## Exercise
Rewrite the rows below, replacing each "location" with "position" and changing nothing else. Omit the pictures from your answer.

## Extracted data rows
------

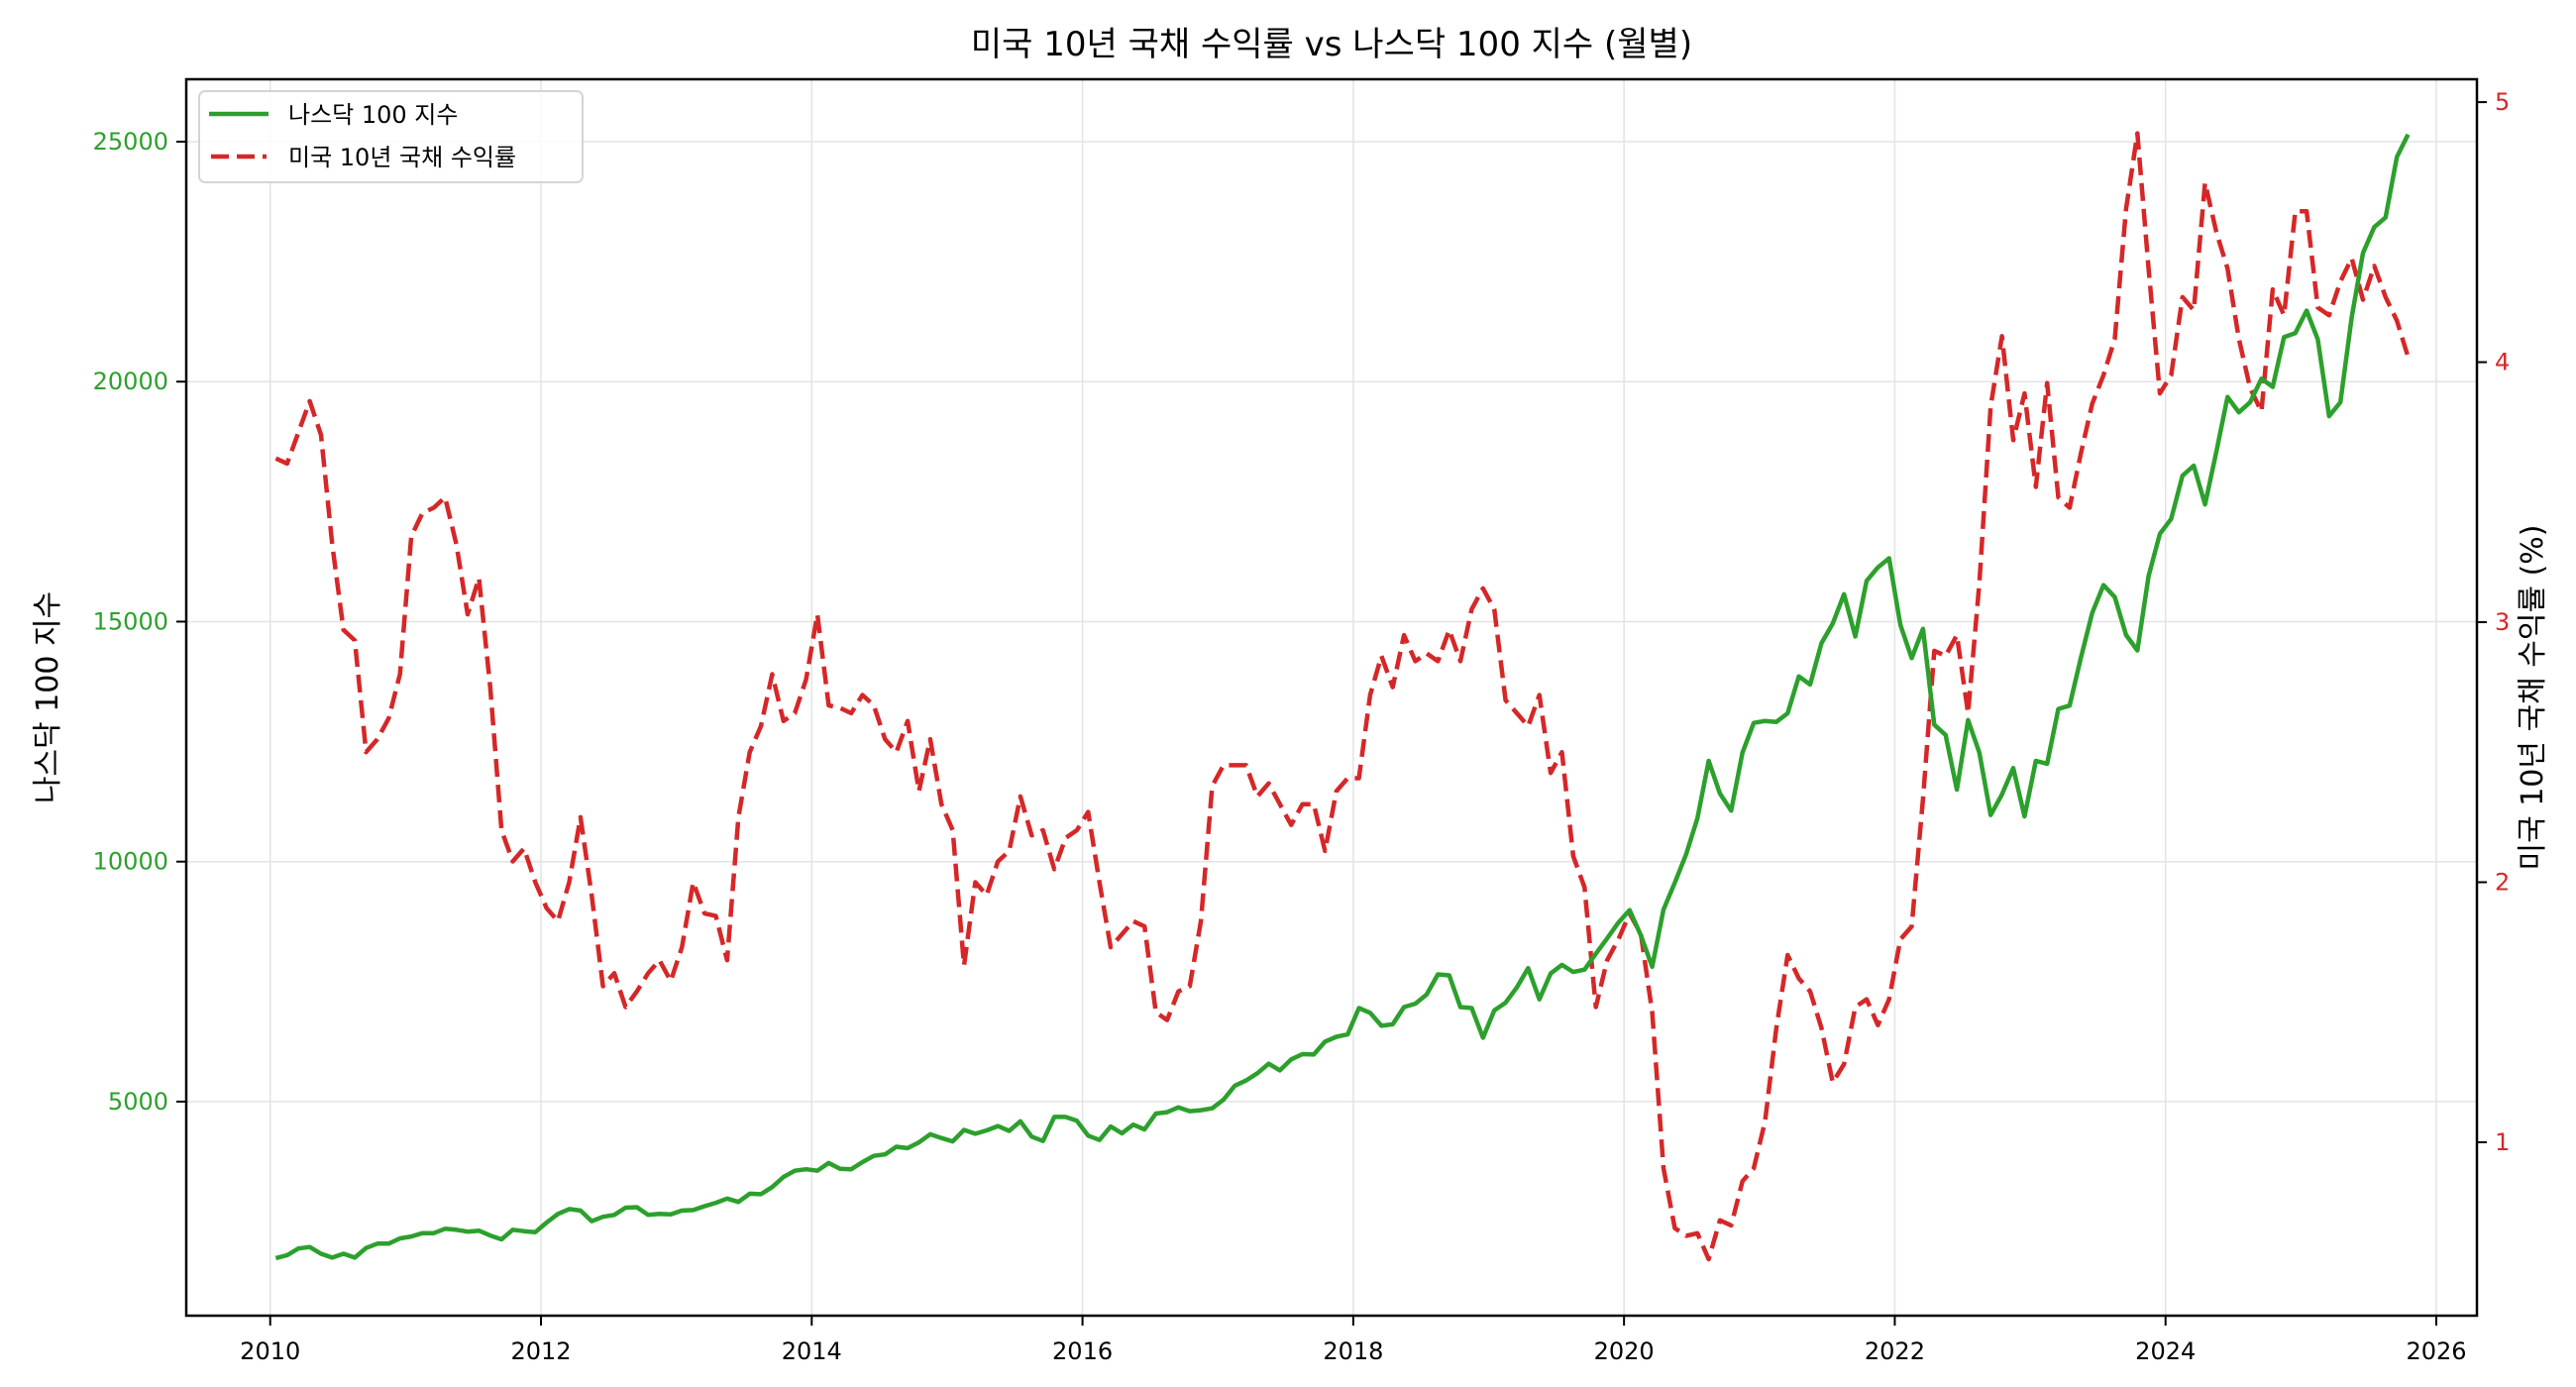 Image resolution: width=2576 pixels, height=1387 pixels. I want to click on right-y-axis: 1 2 3 4 5, so click(2494, 622).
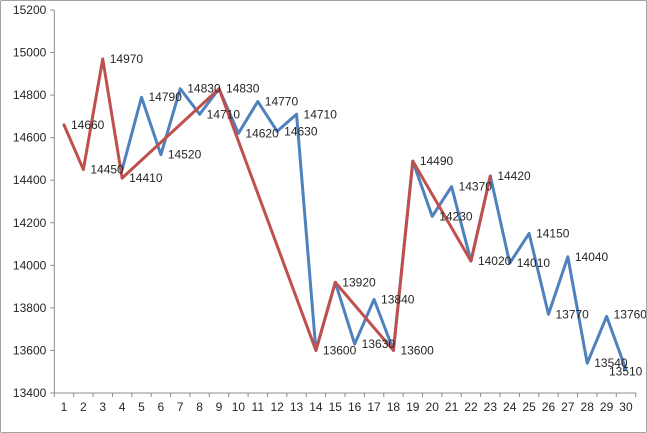 The height and width of the screenshot is (433, 647). What do you see at coordinates (626, 372) in the screenshot?
I see `data-point-label: 13510` at bounding box center [626, 372].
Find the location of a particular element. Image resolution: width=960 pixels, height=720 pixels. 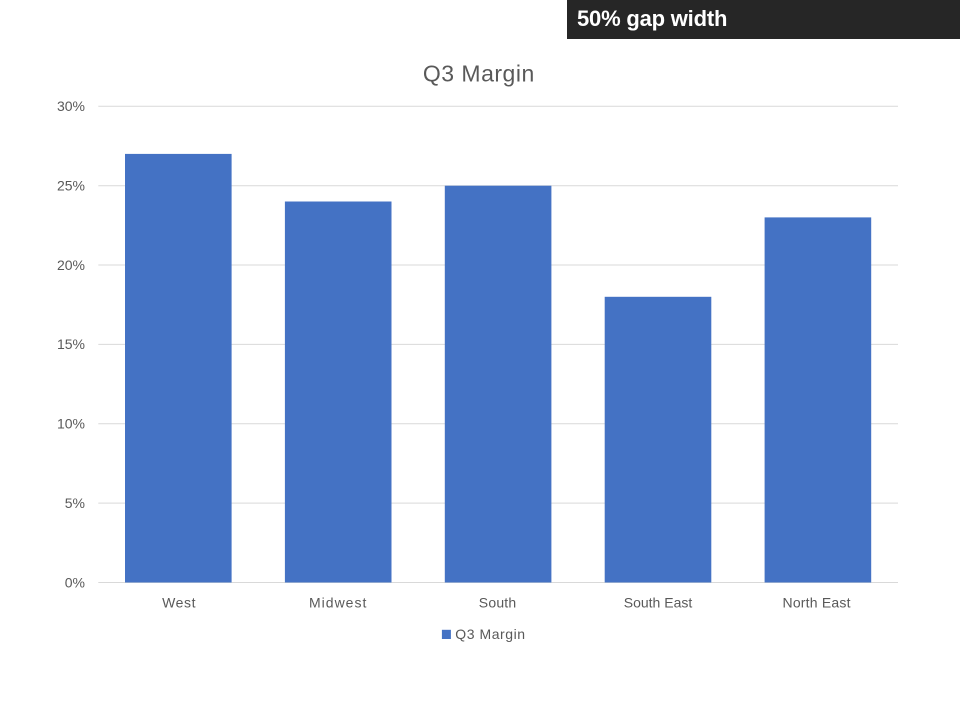

svg-text: 15% is located at coordinates (71, 344).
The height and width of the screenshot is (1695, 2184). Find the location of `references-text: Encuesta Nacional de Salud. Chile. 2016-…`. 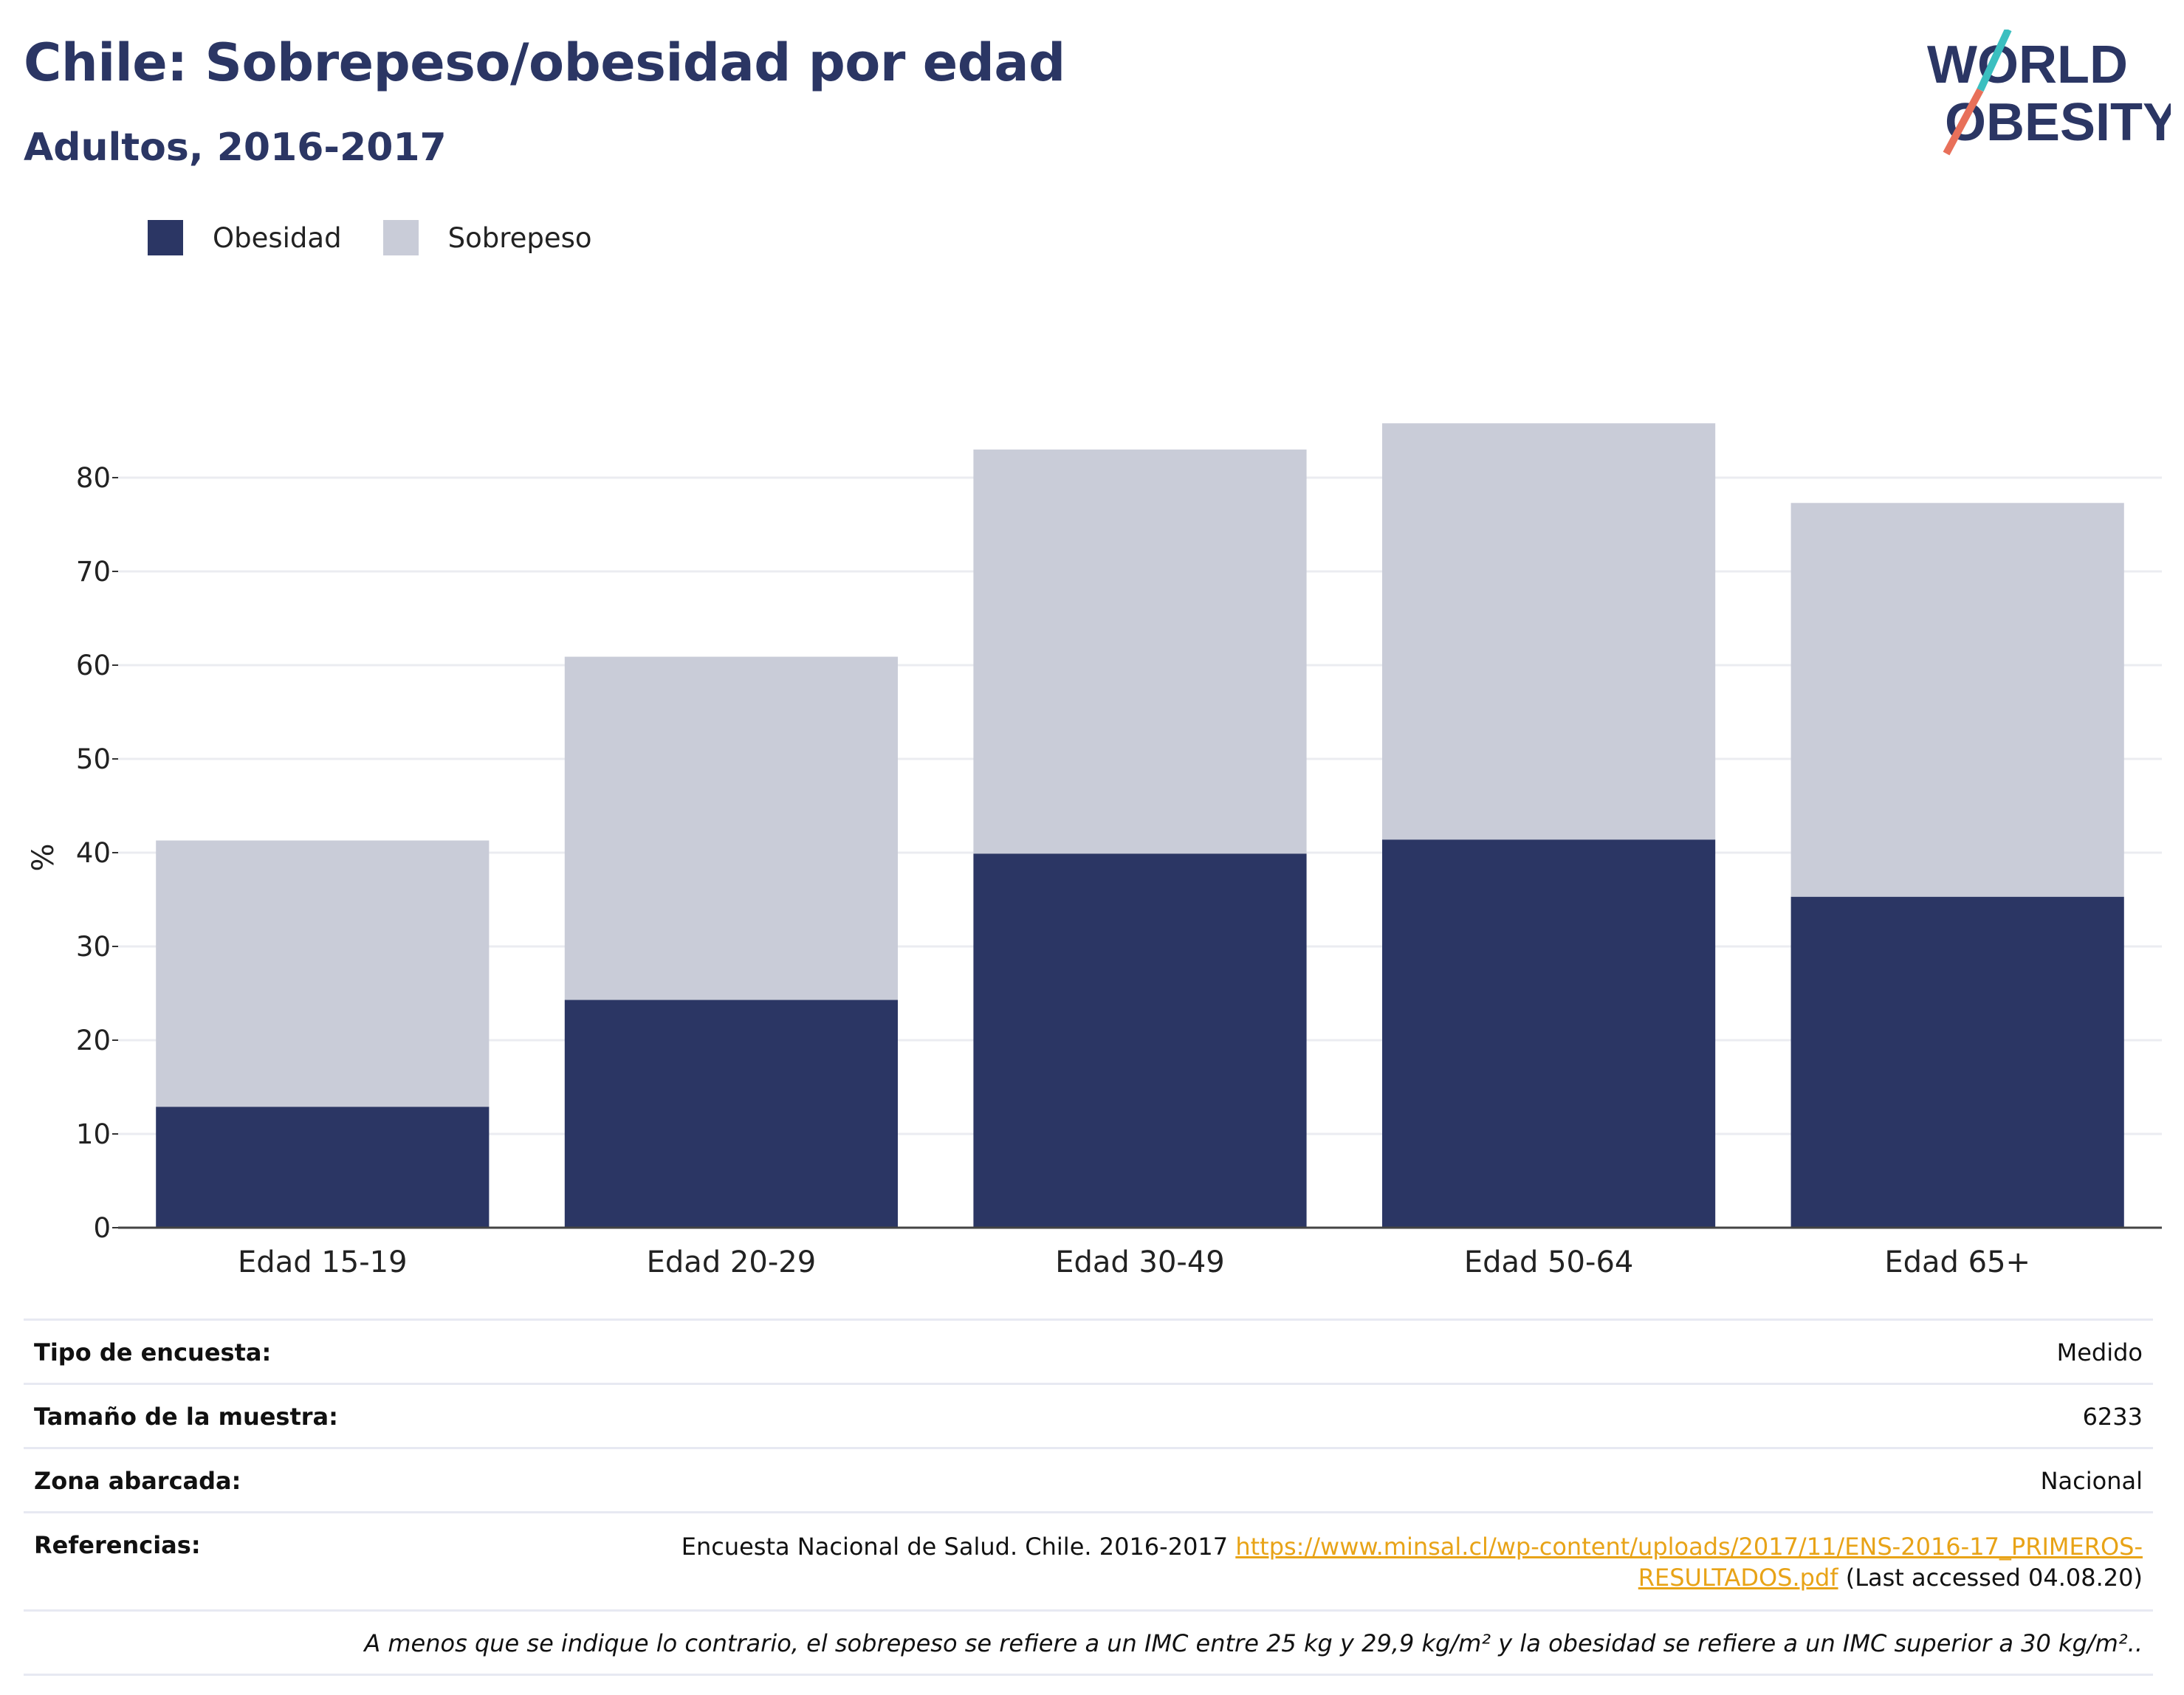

------

## Your response
 Image resolution: width=2576 pixels, height=1387 pixels. I want to click on right-y-axis: 1 2 3 4 5, so click(2494, 622).
 The height and width of the screenshot is (433, 647). What do you see at coordinates (626, 372) in the screenshot?
I see `data-point-label: 13510` at bounding box center [626, 372].
Find the position of a particular element. Image resolution: width=960 pixels, height=720 pixels. 

svg-text: 15% is located at coordinates (71, 344).
The height and width of the screenshot is (1695, 2184). Find the position of `references-text: Encuesta Nacional de Salud. Chile. 2016-…`. 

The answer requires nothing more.